The HTTP Query Method

This paragraph is the key:

> The QUERY method provides a solution that spans the gap between the use of GET and POST. As with POST, the input to the query operation is passed along within the content of the request rather than as part of the request URI. Unlike POST, however, the method is explicitly safe and idempotent, allowing functions like caching and automatic retries to operate.

nonethewiser · a year ago

But doesn't this beg the question: why not GET with query params?

I'm not necessarily against it - I've had the urge to send a body on a GET request before (cant recall or justify the use-case, however).

Reasons I can think of:

- browsers limit url (and therefore) query param size

- general dev ergonomics

The practical limits (ie, not standard specified limits) on query param size seems fair but its worth mentioning there are practical limits to body size as well introduced by web servers, proxies, cloud api gateways, etc or ultimately hardware. From what I can see this is something like 2kb for query params in the lower end case (Chrome's 2083 char limit) and 10-100mb (but highly variable and potentially only hardware bound) for body size.

In both cases it's worth stating that the spec is being informed by practical realities outside of the spec. In terms of the spec itself, there is no limit to either body size or query param length. How much should the spec be determined by particular implementation details of browsers, cloud services, etc.?

treve · a year ago

With a request body you can also rely on all the other standard semantics that request bodies afford, such as different content-types, content encoding. Query parameters are also often considered less secure for things like PII and (less important these days) query parameters don't really define character encoding.

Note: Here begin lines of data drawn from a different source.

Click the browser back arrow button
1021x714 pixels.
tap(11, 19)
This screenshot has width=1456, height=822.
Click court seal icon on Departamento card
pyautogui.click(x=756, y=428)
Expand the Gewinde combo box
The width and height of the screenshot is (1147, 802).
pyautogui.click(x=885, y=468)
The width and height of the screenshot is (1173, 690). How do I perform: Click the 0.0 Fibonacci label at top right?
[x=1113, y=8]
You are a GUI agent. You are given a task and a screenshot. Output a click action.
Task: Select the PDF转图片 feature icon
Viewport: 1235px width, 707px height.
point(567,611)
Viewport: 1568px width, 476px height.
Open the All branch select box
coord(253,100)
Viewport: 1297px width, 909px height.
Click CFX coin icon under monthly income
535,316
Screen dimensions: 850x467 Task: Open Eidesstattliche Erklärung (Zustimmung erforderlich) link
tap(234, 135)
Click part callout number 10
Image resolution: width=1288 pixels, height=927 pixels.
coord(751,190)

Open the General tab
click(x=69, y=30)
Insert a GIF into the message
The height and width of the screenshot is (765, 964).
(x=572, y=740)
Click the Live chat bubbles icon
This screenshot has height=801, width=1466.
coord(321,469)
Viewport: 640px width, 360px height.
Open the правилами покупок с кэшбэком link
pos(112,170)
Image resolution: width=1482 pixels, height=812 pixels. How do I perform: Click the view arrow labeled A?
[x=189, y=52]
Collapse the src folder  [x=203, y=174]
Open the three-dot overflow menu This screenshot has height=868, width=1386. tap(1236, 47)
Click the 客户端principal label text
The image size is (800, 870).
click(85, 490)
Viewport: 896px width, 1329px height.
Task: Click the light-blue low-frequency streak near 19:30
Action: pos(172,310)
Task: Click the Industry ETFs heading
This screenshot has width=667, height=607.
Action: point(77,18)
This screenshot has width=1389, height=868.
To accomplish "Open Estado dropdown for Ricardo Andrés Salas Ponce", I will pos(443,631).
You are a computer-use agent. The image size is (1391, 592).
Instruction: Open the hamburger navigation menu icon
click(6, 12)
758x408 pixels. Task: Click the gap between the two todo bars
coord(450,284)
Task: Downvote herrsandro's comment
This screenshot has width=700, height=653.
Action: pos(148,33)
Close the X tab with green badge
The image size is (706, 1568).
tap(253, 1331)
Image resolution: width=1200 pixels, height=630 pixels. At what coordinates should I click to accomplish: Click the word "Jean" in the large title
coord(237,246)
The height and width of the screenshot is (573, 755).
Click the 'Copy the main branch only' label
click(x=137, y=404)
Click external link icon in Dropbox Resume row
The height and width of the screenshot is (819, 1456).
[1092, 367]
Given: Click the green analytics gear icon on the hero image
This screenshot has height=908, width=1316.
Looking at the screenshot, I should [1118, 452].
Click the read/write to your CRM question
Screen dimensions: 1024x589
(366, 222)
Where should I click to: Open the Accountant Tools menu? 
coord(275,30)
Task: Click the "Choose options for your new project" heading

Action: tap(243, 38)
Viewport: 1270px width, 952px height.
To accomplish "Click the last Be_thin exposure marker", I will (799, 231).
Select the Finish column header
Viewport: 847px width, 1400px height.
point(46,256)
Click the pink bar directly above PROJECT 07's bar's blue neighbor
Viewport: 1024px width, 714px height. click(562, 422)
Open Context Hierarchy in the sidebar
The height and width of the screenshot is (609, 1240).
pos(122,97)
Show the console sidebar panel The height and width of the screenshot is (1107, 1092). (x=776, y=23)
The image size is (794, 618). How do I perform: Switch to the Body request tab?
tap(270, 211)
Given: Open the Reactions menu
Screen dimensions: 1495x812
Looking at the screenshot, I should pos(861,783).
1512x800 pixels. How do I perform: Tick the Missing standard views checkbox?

But generally the most important reason is that you can take advantage of the full range of mimetypes, and yes practicality speaking there's a limit on how much you should stuff in a query parameter.

This has resulted in tons of protocols using POST, such as GraphQL. This is a nice middle ground.

chrsig · a year ago

Servers have to limit header size as well, since content-length isn't available. Without a bounded header size the client can just send indefinitely.

Also just impossible to read, and url encoding is full of parser alignment issues. I have to imagine that QUERY would support a json request body.

nine_k · a year ago

Size can be a very practical concern if your query parameter is e.g. a picture.

Not showing the URL in various logs can be a concern if your query parameters are sensitive.

cryptonector · a year ago

Reasons:

  - URI length limits (not just
    browsers, but also things
    like Jersey)
  
  - q-params are ugly and limiting
    by comparison to an arbitrarily
    large and complex request body
    with a MIME type

However, q-params are super convenient because the query is then part of the URI, which you can then cut-n-paste around. Of course, a convenient middle of the road is to use a QUERY which returns not just query results but also a URI with the query expressed as q-params so you can cut-n-paste it.

MBCook · a year ago

This avoid changing the definition of GET. Who knows how many middle boxes would mess with things if you did that because they “know” what GET means and so their thing is “safe”.

Until GET changes.

People aren’t using QUERY yet so that problem doesn’t exist.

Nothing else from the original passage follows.